Comme de nombreux pays africains, la Côte d’Ivoire, au climat tropical, connaît généralement des températures élevées qui durent presque huit mois dans l’année, obligeant beaucoup à recourir à l'air conditionné pour leur confort.
A Abidjan, métropole de plus de 6 millions d'habitants à l'urbanisation galopante, les climatiseurs sont omniprésents dans les bureaux, les hôpitaux ou les commerces. Ils font partie du décor dans beaucoup de quartiers de cette capitale économique, où les condenseurs accrochés en hauteur sur les murs des bâtiments ronronnent incessamment.

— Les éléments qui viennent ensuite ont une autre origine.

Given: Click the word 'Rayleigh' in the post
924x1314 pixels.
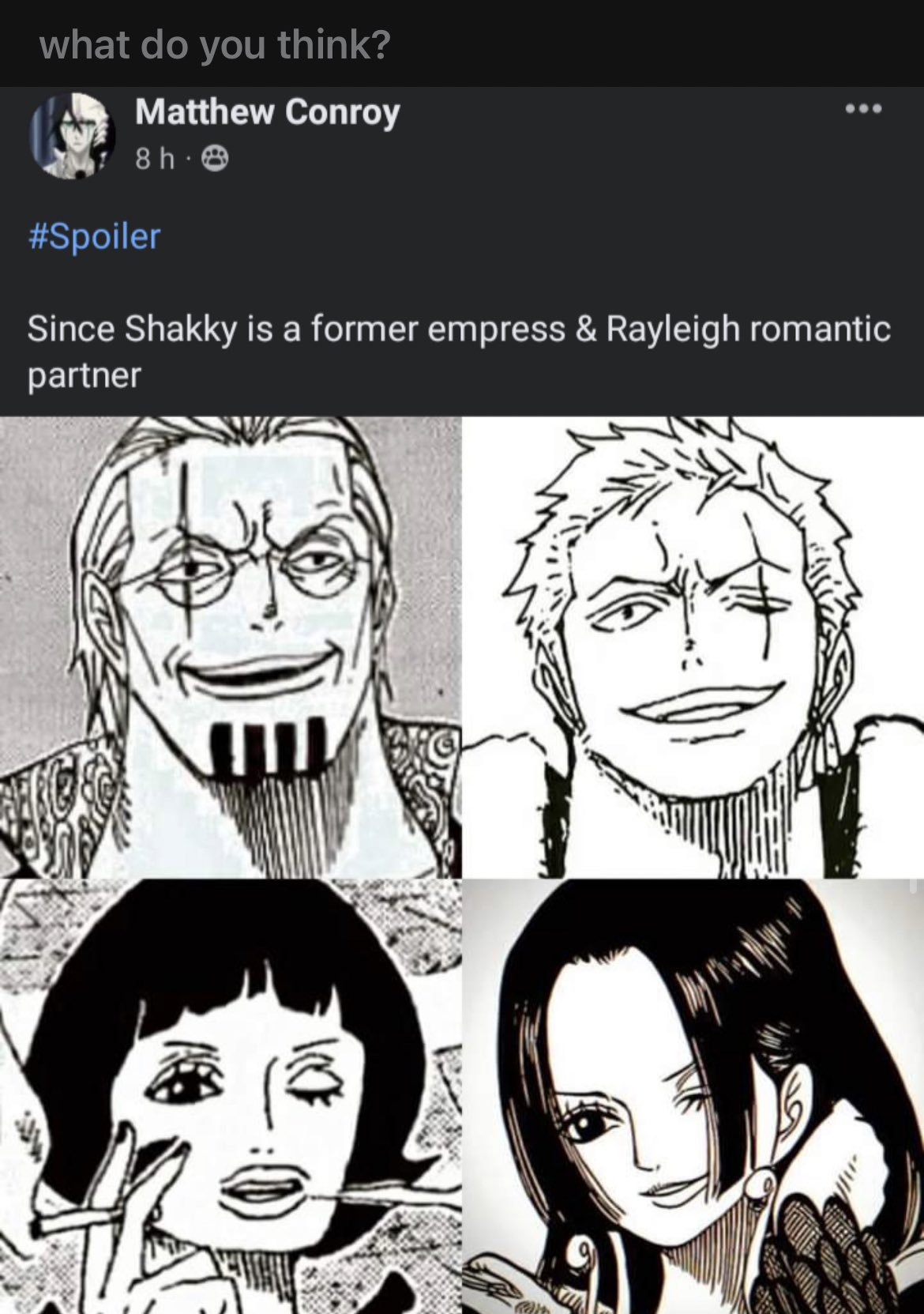Looking at the screenshot, I should click(x=672, y=329).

Des foyers les plus nantis aux plus modestes, tout le monde veut le sien. Plusieurs personnes interrogées par l'AFP ne voient pas les aspects négatifs de l'utilisation de la climatisation, malgré son impact négatif sur l'environnement avec notamment ses émissions de gaz à effet de serre.
"On est obligé de l’avoir car ça fait du bien. Moi, j’allume la mienne tout le temps car je n’arrive pas à dormir sans. C’est devenu une habitude", assure Alexandre, un banquier de 48 ans, profitant d'une température à 23 degrés quand le thermomètre en affichait 30 à l'extérieur mercredi.
- "Vitale" -
C'est une question "vitale" car "la chaleur peut tuer une personne", abonde Séverin Clin, qui se présente comme un entrepreneur. "Pourquoi s’en priver quand on en a les moyens ?", s’interroge-t-il.
Les experts sont partagés sur l'impact environnemental de la climatisation. Selon un rapport de l'ONG Annual Reviews en 2021, les services de climatisation et de réfrigération sont responsables de plus de 10% des émissions mondiales de gaz à effet de serre.
Mais l’Afrique, qui connaît de longues périodes de chaleur, est le continent le moins pollueur de la planète avec moins de 4% des émissions mondiales de CO2.
De l'autre côté de la Méditerranée, en Europe, confrontée depuis plus d'une semaine à une vague de chaleur extrême, leur réputation est moins bonne et leur utilité ne fait pas l’unanimité.
La canicule inédite, avec des températures qui peuvent aller jusqu’à 40° C dans certaines localités, a toutefois relancé le débat sur le sujet, alors que les chaleurs extrêmes sont amenées à se répéter, s'allonger et s'intensifier avec le réchauffement climatique.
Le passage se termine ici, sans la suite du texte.